(Entries for finding text and elements)

-------------------------

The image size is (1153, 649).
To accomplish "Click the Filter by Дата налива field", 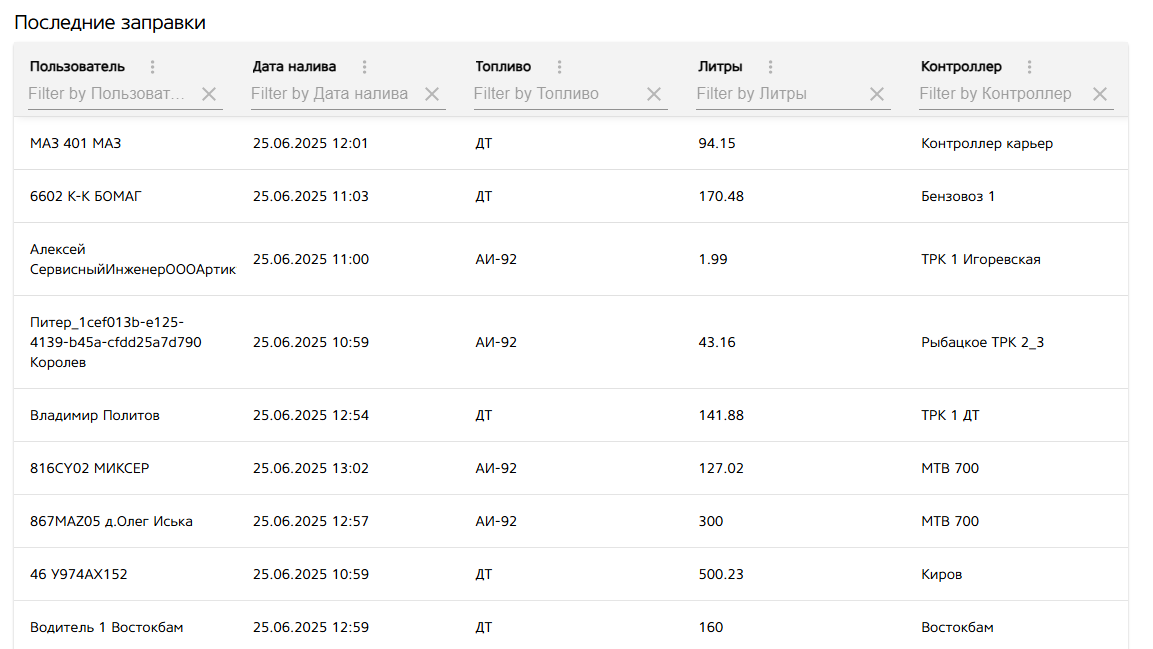I will click(x=331, y=94).
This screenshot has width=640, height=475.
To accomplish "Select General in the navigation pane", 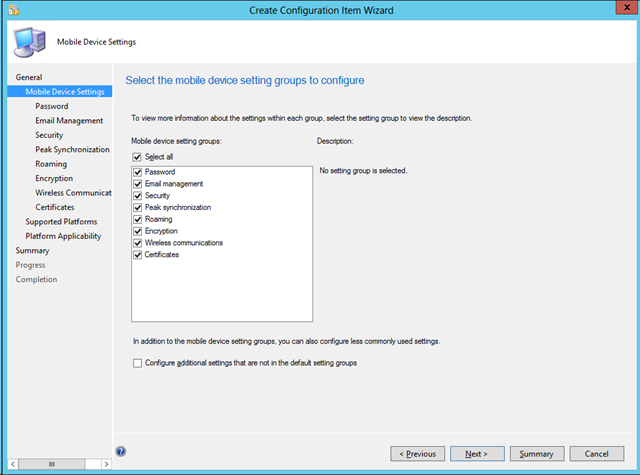I will pos(29,77).
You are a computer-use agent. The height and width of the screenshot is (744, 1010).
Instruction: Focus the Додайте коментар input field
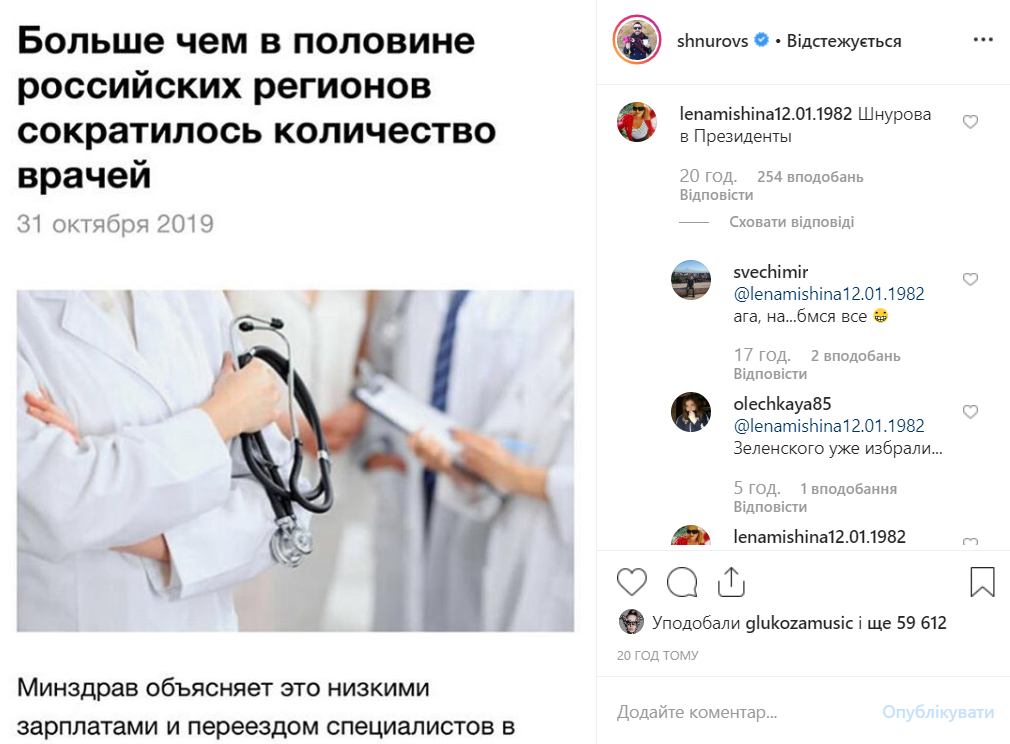pyautogui.click(x=741, y=712)
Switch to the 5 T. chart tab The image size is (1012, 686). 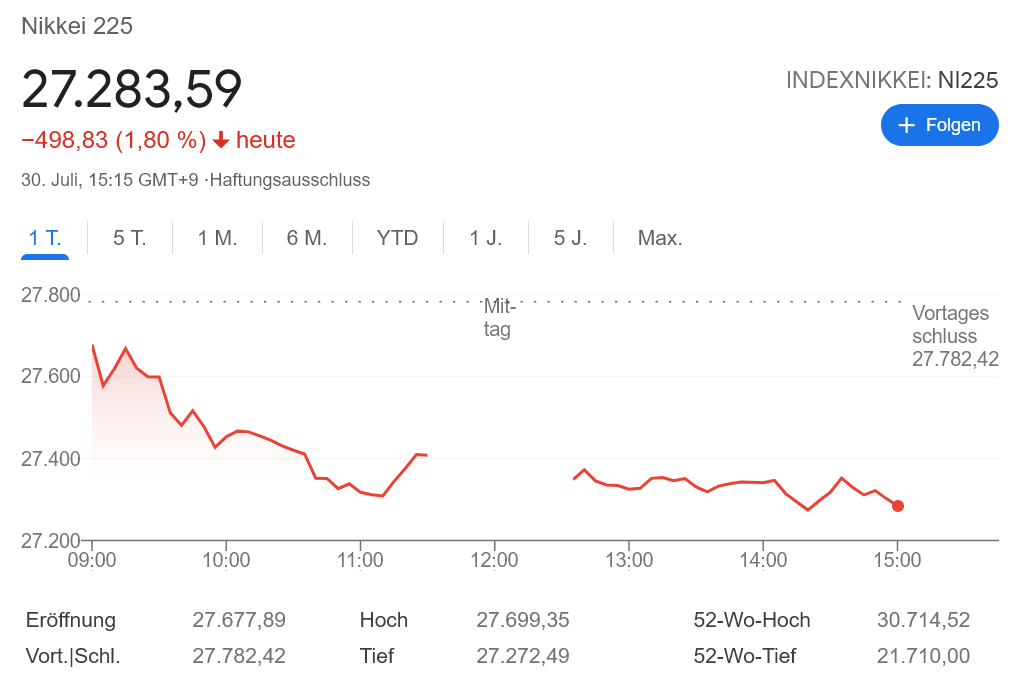point(130,238)
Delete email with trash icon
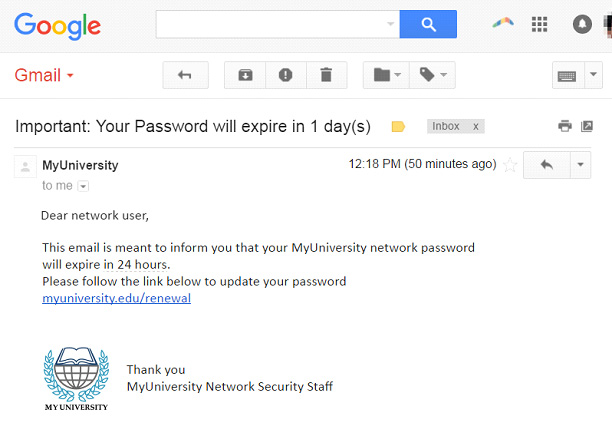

-------------------------

TASK DIRECTIONS — How many lines of the items above contain the word "height"? Reply with the number alone.

FULL OUTPUT — 2